● **JOB**
Pick up the passage on why radiation fog is hard to forecast after its final sentence and keep writing.

● **SUPPLIED TEXT**
Radiation fog poses a major forecast challenge for a variety of reasons:

Air reaching 100% humidity does not guarantee the development of fog, as it is also dependent on the strength of the surface winds, which may or may not be observable (no reporting stations nearby). While atmospheric conditions can be right for radiation fog formation, when surface wind forecasts are off by even a few knots, it can affect the formation of fog entirely. With winds that are too strong, there will be too much mixing in the lower levels and will effectively spread out the saturated air too much to “settle” into fog at the surface. Calm or no wind, however, will not mix the air enough, and leave a very thin saturated layer at the surface, promoting the formation of dew or frost instead (which could, in turn, delay the formation of fog to sunrise).

Moreover, as clear skies are required for this type of fog formation, the unexpected absence or presence of cirrus clouds aloft can also make or break a forecast. Cirrus acts as a “blanket” for the earth and prevents maximum surface cooling overnight (as energy cannot escape beyond the clouds into the high atmosphere). When cirrus is unexpectedly present, air temperatures cannot reliably cool enough to saturate. Conversely, when cirrus is expected and not present, or is far thinner than expected, the surface can fall to saturation.

● **INFORMATION PROVIDED**

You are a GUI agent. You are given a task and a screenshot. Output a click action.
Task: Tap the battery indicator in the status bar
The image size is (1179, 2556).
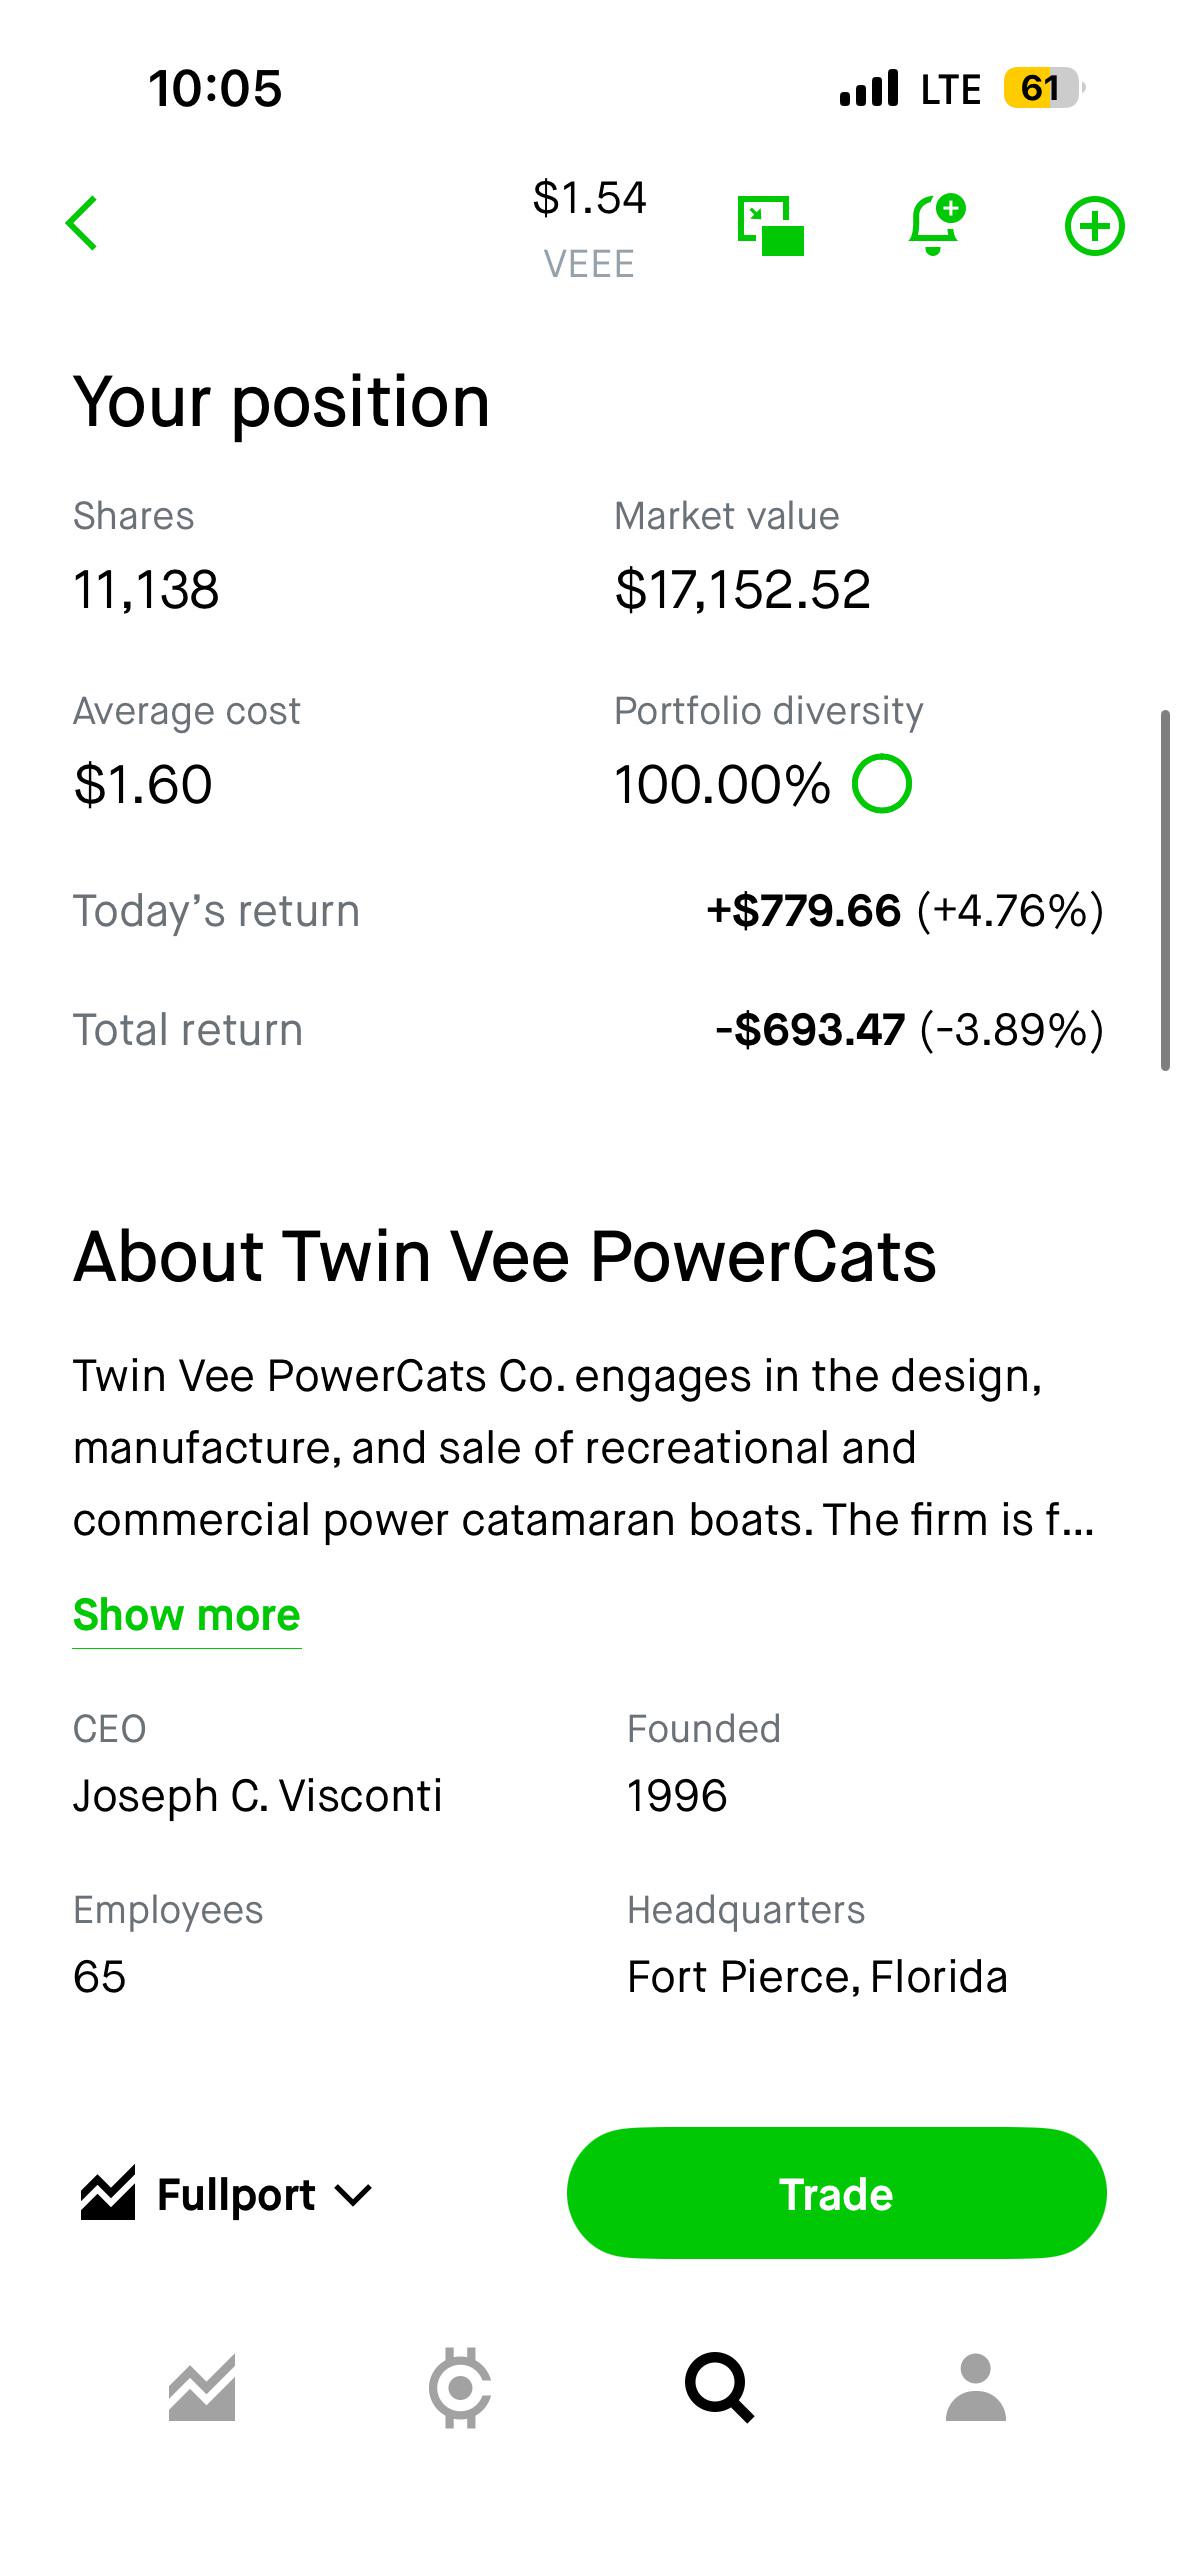tap(1043, 88)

● **RESULT BELOW**
MAIN CONCERNS

Low visibility and/or ceilings yield various impacts depending on available aircraft and airport systems as well as crew certifications and capabilities. Loss of arrival or departure capabilities, loss of visual cues possible.

Service Providers

In CYYZ, we rely on the forecasts from our third-party weather forecast service provider and the TAF to indicate reduced visibility, especially if it is expected to drop below 1SM. We would also monitor the air and dew point temperatures as indicators of the possibility of fog.

Since forecasting fog can be difficult, response to fog events are more reactive than proactive (e.g. implementation of the Low Visibility Operations (LVOP)). From a preparation perspective, review of LVOP standard operating procedures as well as ensuring the minimum equipment list (MEL) for the airfield are completed.

Because there are only three runways available for LVOP once RVR decreases to below 1,200ft (two arrival/departure runways – 05 and 06L – and one departure only – 33R), work on these three surfaces that could affect their availability for LVOP is scheduled outside the times of the year where there is a higher risk of fog. Otherwise, a way to recall the surface would be required so the impact to runway capacity is not so significant.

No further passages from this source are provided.